• _Goal of the exercise_:
Your task is to transcribe, word for word, the line containing "Where should I" and all lines that follow it to the end of the entries. Leave out the pictures.

• _Dataset content_:
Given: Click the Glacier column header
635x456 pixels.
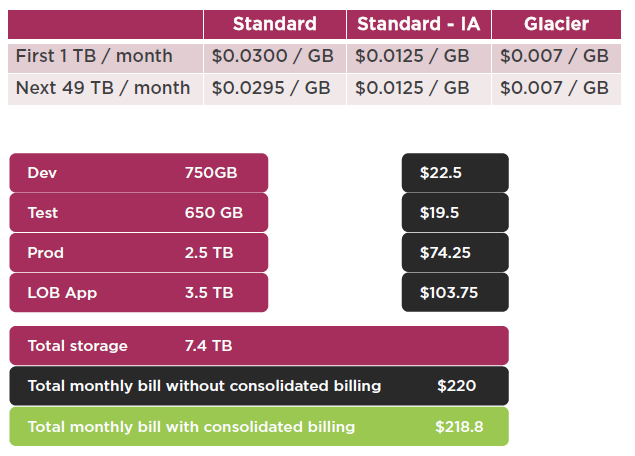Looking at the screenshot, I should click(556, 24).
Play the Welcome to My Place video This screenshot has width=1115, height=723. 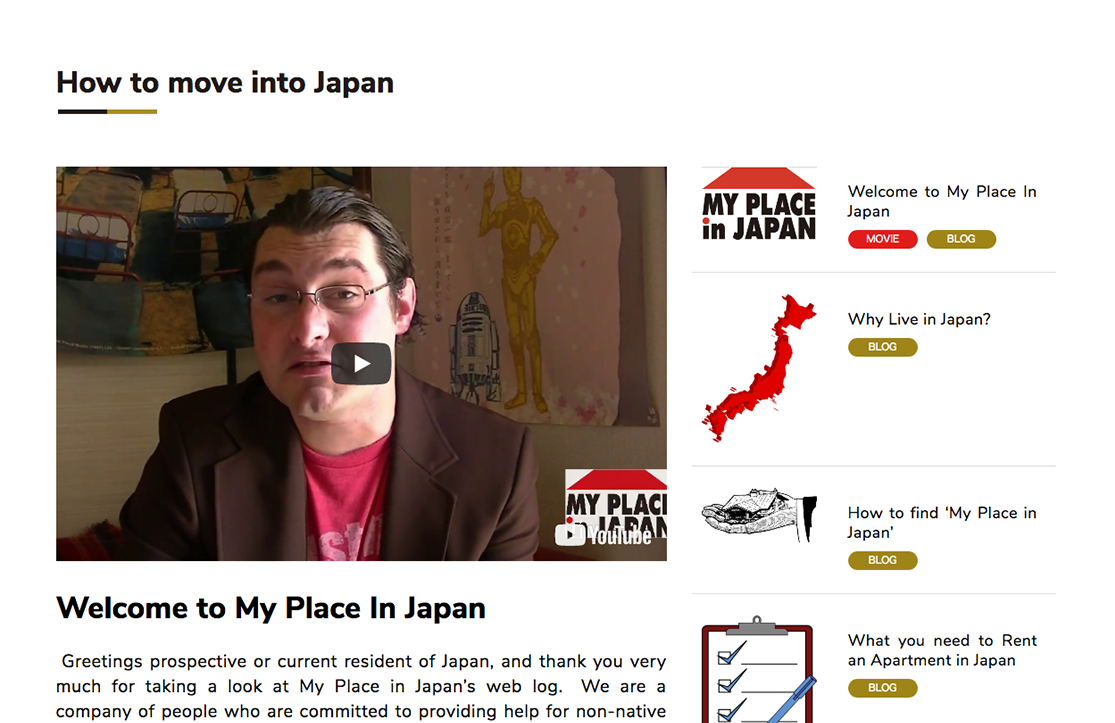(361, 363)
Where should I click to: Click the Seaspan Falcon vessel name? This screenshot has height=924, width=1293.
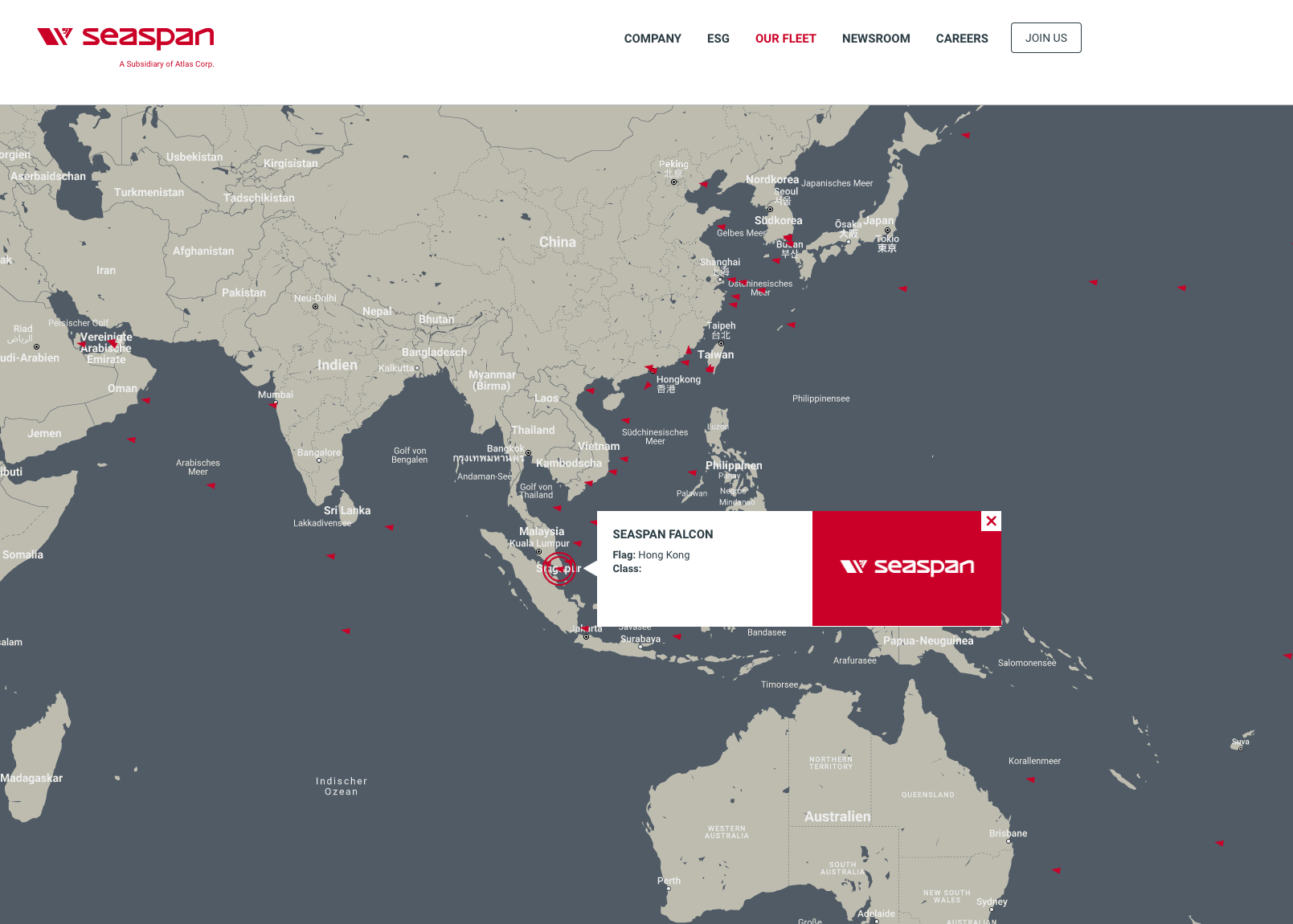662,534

• _Answer to the problem_:
Where should I click to: Click the Seaspan Falcon vessel name? This screenshot has height=924, width=1293.
662,534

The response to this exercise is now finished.